● **TASK STATEMENT**
Reproduce exactly the line that contains "How do I perform: Click the pants" and every line after it through the end of the records below, leaving out all pictures.

● **RECORDS PROVIDED**
§

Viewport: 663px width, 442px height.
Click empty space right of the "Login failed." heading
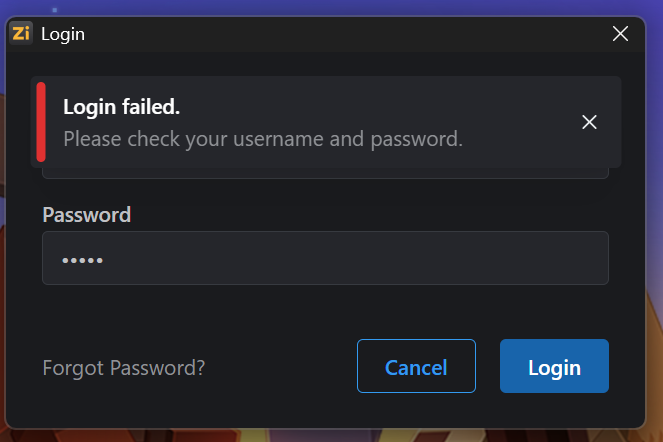pyautogui.click(x=380, y=107)
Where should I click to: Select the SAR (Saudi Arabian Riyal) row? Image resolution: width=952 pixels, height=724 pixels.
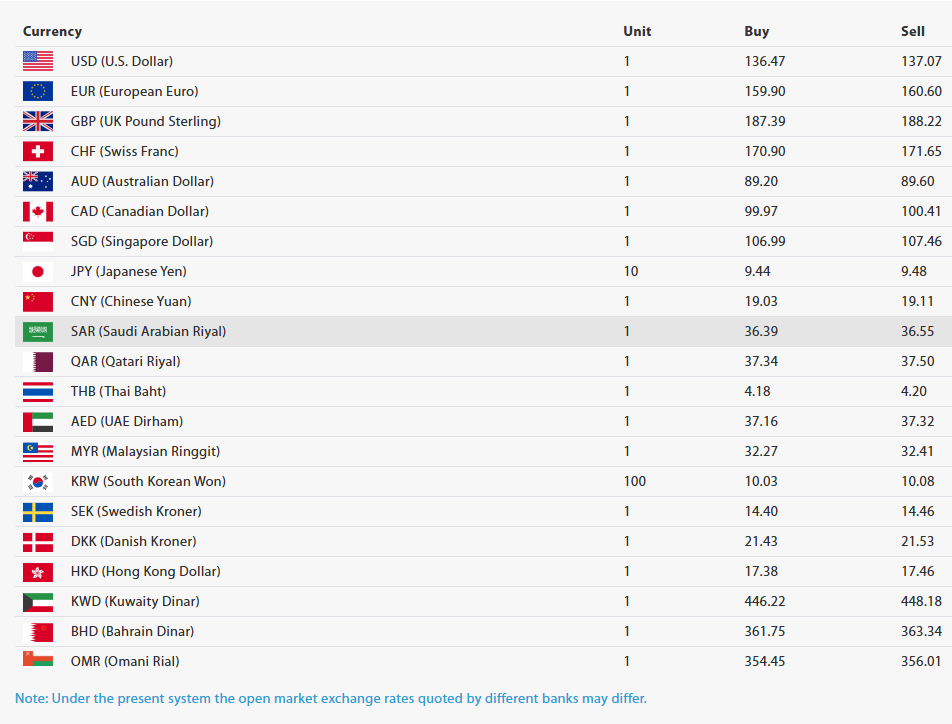(x=483, y=332)
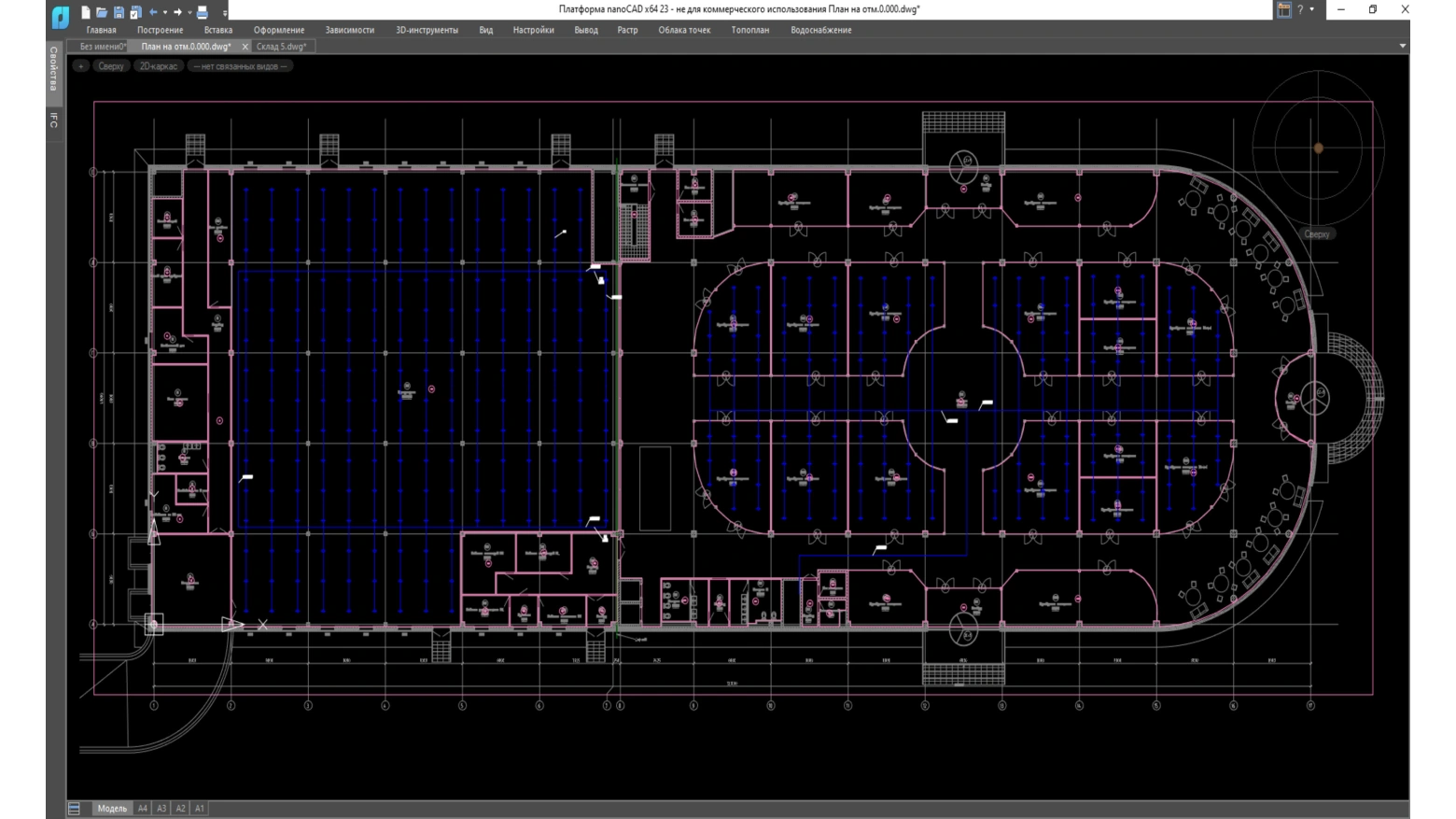
Task: Toggle the Свойства side panel
Action: [53, 68]
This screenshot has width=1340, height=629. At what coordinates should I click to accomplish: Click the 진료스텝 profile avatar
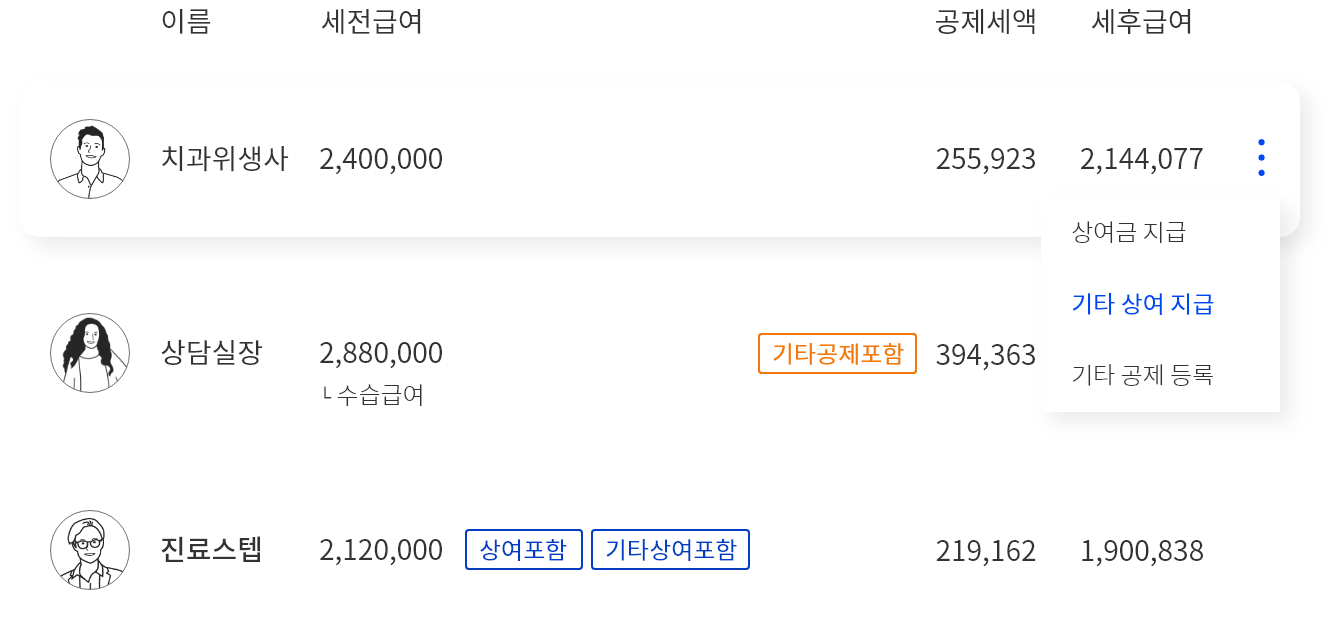(90, 550)
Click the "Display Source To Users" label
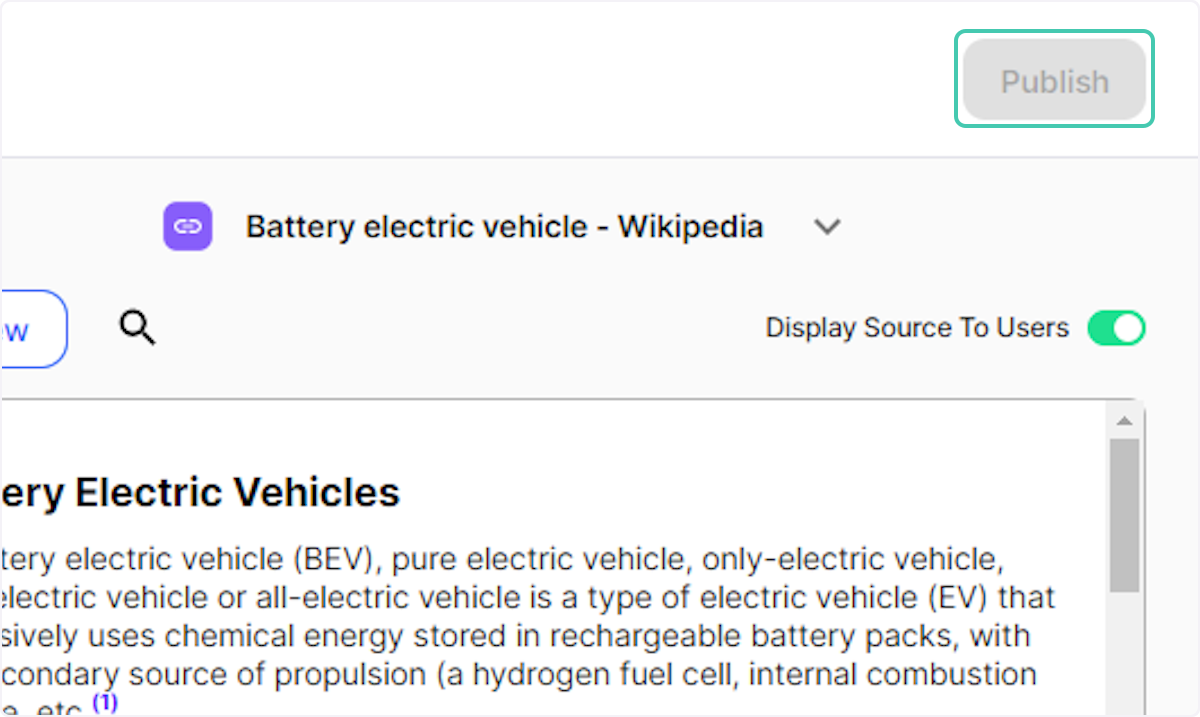Viewport: 1200px width, 717px height. (917, 328)
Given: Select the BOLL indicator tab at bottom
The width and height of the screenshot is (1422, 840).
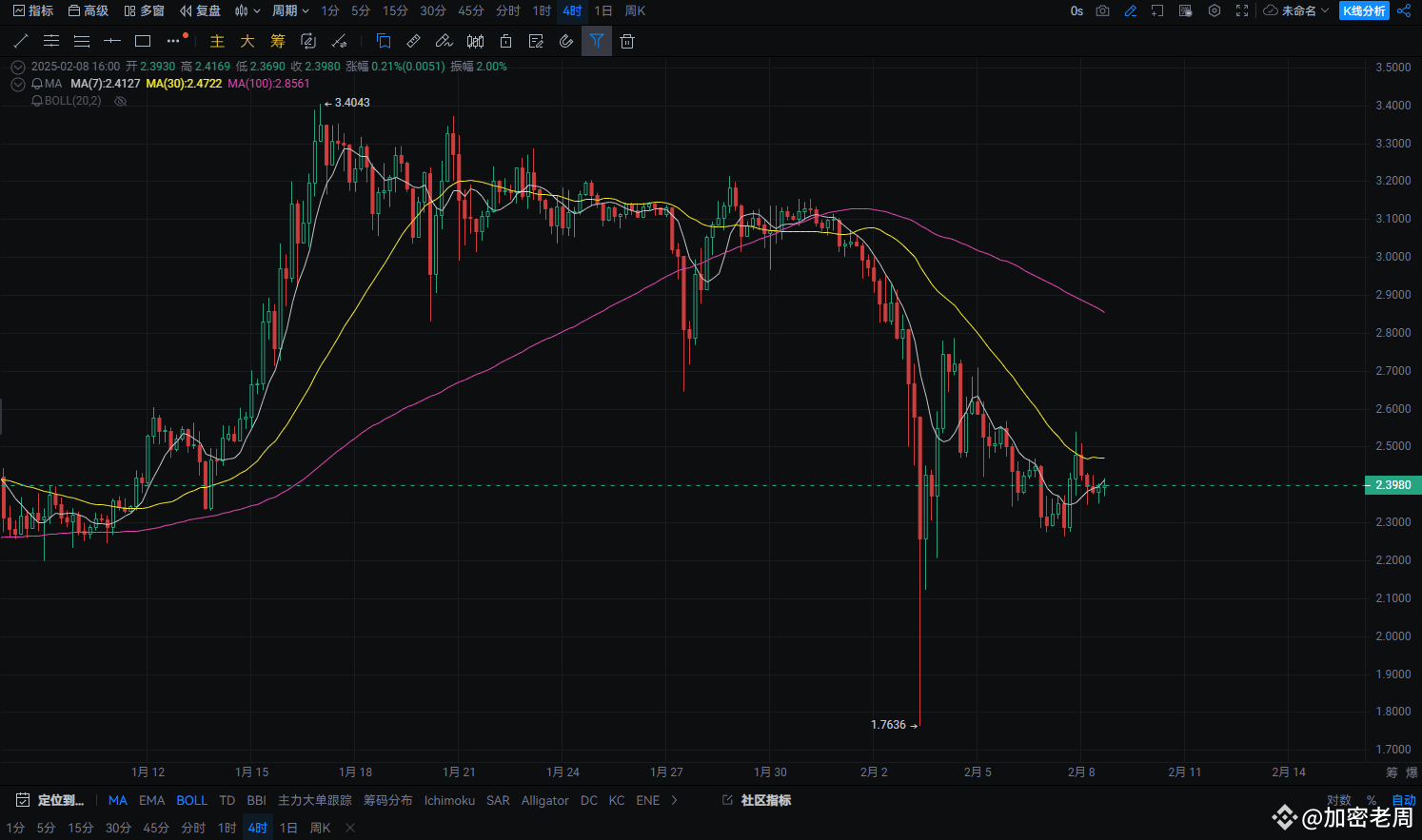Looking at the screenshot, I should tap(191, 800).
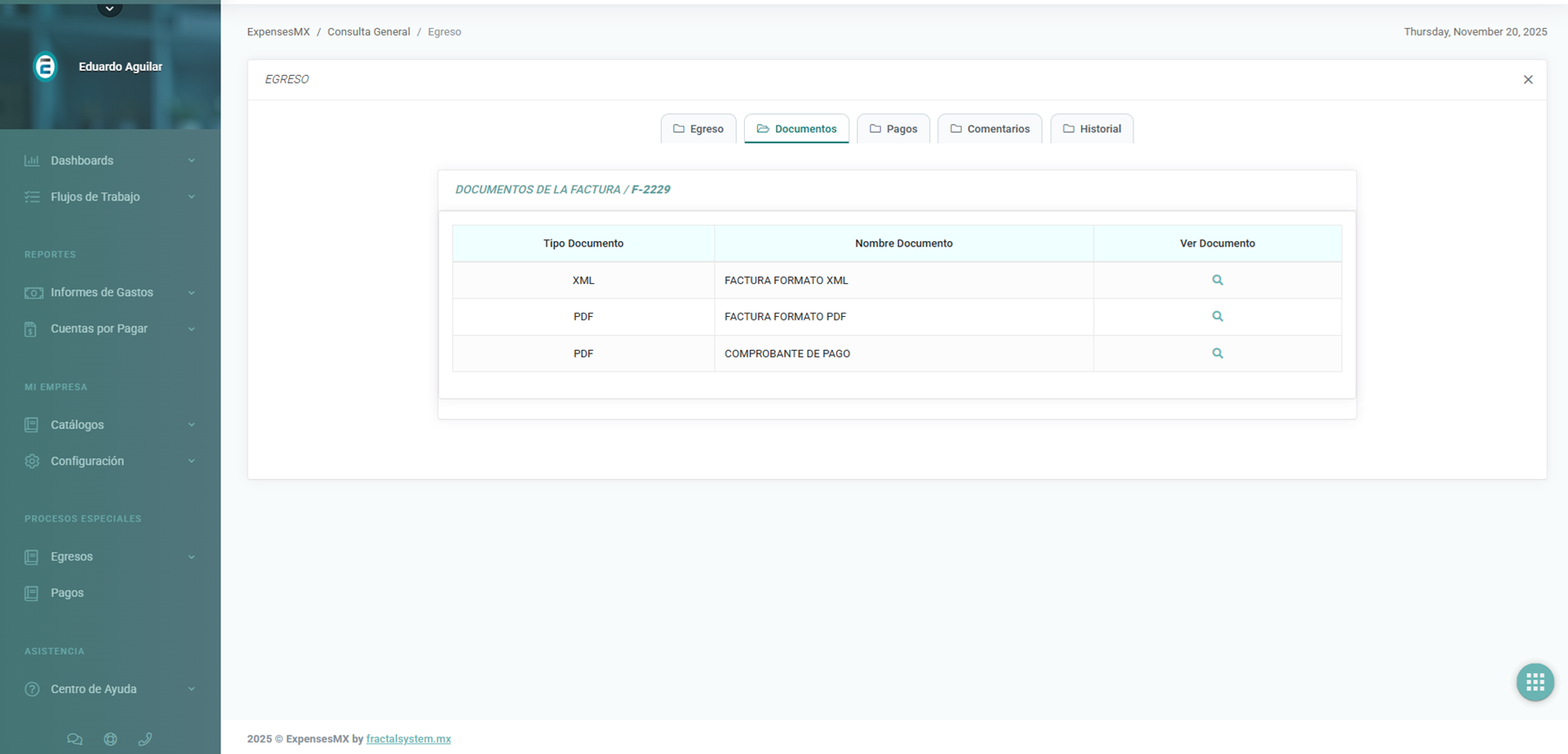Open the fractalsystem.mx link
1568x754 pixels.
[409, 739]
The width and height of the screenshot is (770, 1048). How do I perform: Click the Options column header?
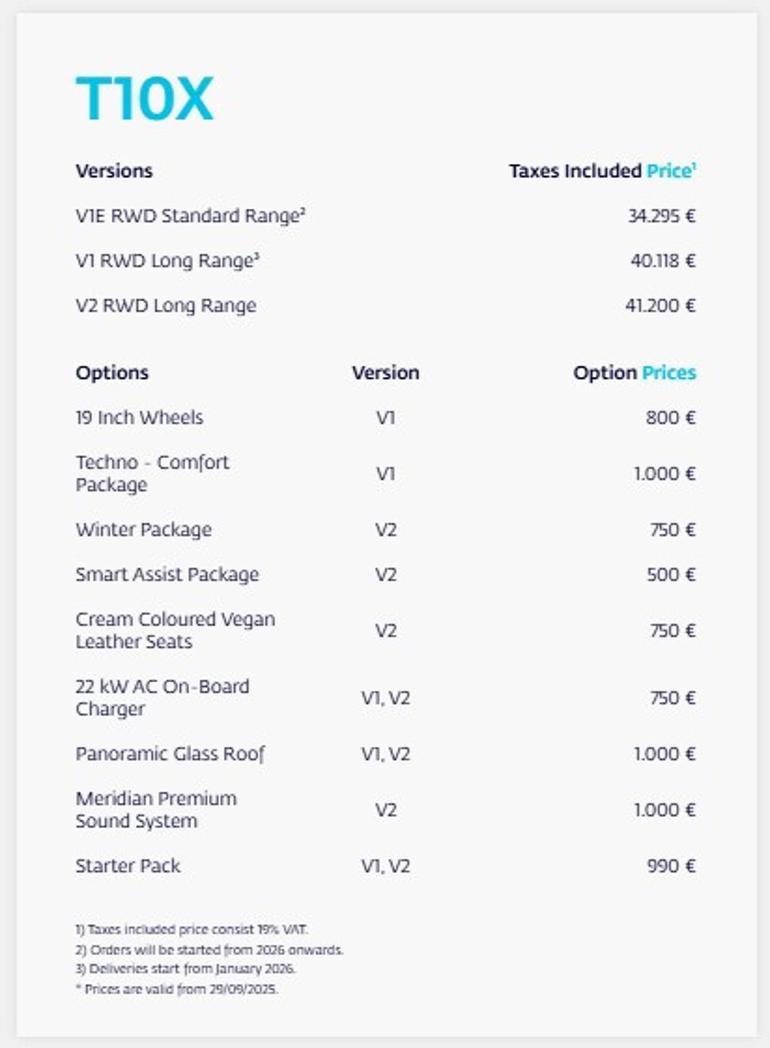pyautogui.click(x=112, y=373)
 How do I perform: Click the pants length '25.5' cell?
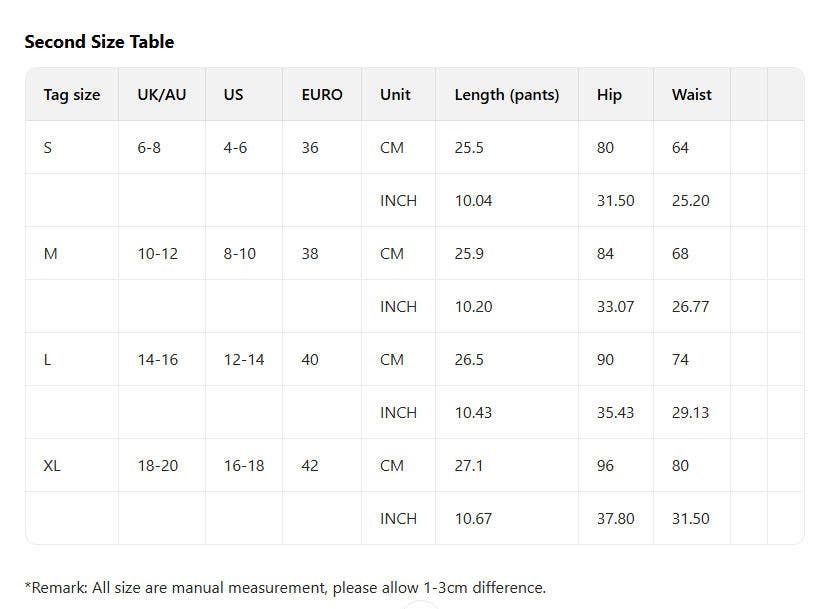pyautogui.click(x=469, y=148)
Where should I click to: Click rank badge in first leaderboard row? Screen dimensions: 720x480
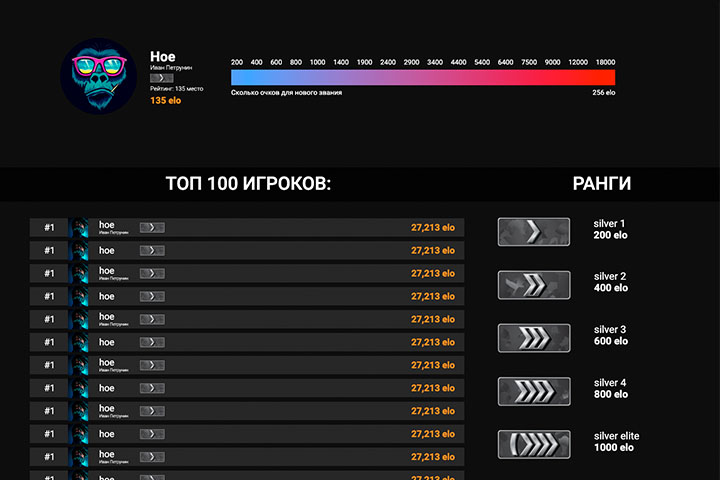click(152, 227)
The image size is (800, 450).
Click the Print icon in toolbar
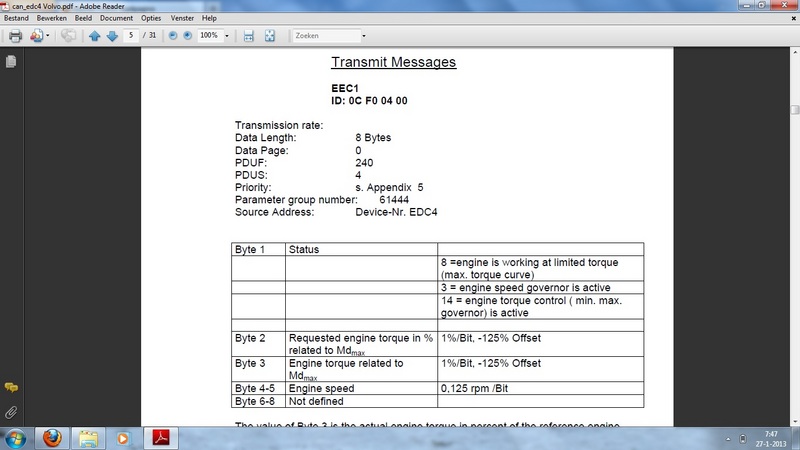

§

● **RESULT FOR THIS TASK**
 How do I perform: Click the pants length '25.5' cell?
pyautogui.click(x=469, y=148)
Where should I click to: Click rank badge in first leaderboard row? Screen dimensions: 720x480
click(152, 227)
The image size is (800, 450).
Click the Print icon in toolbar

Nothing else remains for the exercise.